Hey, I've implemented a tree in a mysql table using:

http://dev.mysql.com/tech-resources/articles/hierarchical-data.html

This is the method where you have a table like:

+-------------+----------------------+-----+-----+
| category_id | name                 | lft | rgt |
+-------------+----------------------+-----+-----+
|           1 | ELECTRONICS          |   1 |  20 |
|           2 | TELEVISIONS          |   2 |   9 |
|           3 | TUBE                 |   3 |   4 |
|           4 | LCD                  |   5 |   6 |
|           5 | PLASMA               |   7 |   8 |
|           6 | PORTABLE ELECTRONICS |  10 |  19 |
|           7 | MP3 PLAYERS          |  11 |  14 |
|           8 | FLASH                |  12 |  13 |
|           9 | CD PLAYERS           |  15 |  16 |
|          10 | 2 WAY RADIOS         |  17 |  18 |
+-------------+----------------------+-----+-----+

To print the table out like normal, you would just orderby the lft column. Is there any easy way to order it in reverse, or have another column like "cost" where all entries of the same "depth" are ordered by cost?

Thanks

A: 

The URL you quote shows how to get a SELECT that gives the depth -- if you nest that into another SELECT, you can order as you prefer. For example:

SELECT thename, thedepth
FROM (
  SELECT node.name AS thename, (COUNT(parent.name) - 1) AS thedepth
  FROM nested_category AS node,
  nested_category AS parent
  WHERE node.lft BETWEEN parent.lft AND parent.rgt
  GROUP BY node.name
  ORDER BY node.lft) plain
ORDER BY thedepth DESC;

Similarly, of course, you could have a node.cost AS thecost as well in the inner SELECT, get it in the outer SELECT, and ORDER BY thedepth DESC, thecost ASC or whatever.

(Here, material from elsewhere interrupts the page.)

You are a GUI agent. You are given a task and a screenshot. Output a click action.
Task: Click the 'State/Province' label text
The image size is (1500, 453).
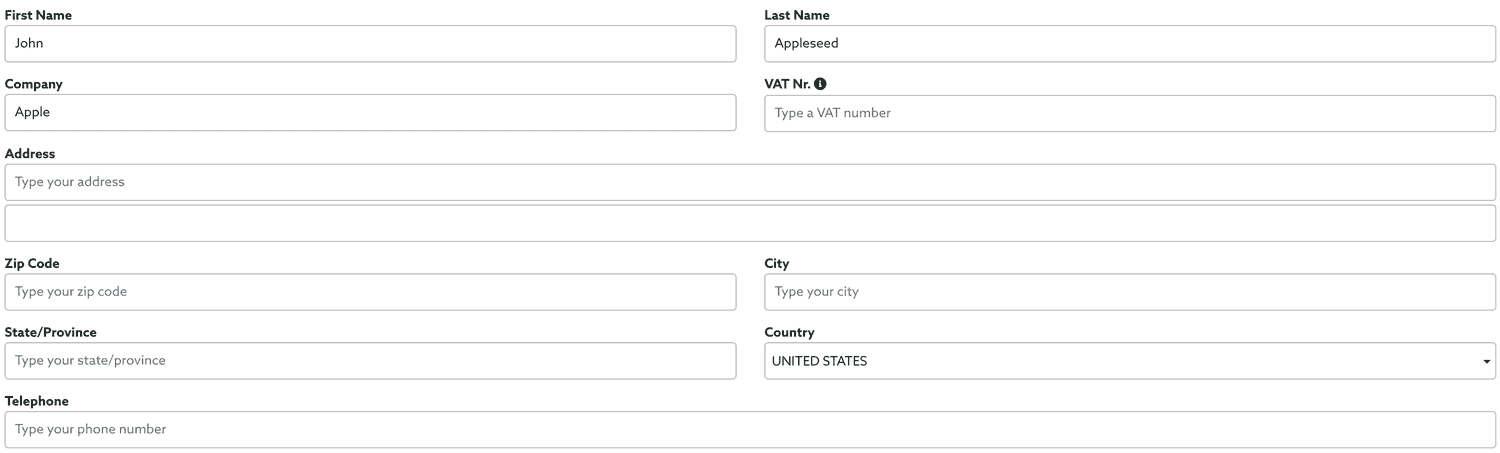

Performance may or may not be decent, but you can really tell only by trying (and EXPLAIN SELECT and adding appropriate indices;-).

If you have a sufficiently-smart DB engine, you don't need the nesting -- you can directly ORDER BY a computed column (as thedepth is here). But I think this solution would work on more/older DB engines/versions.

Alex Martelli
Thank you very much!
In the above example, nested_category AS parent is making the entire table named "parent". If I only wanted a sub section of the table, would I use a third select? Like:(SELECT name, left, rgt FROM comments WHERE tree_id = 2) AS parent
What's "comments"? is it the same table I named "node"? If so, best s to add 'AND parent.tree_id = 2' to the WHERE. (btw, why the thanks without upvote nor acceptance? weird by normal SO etiquette!-).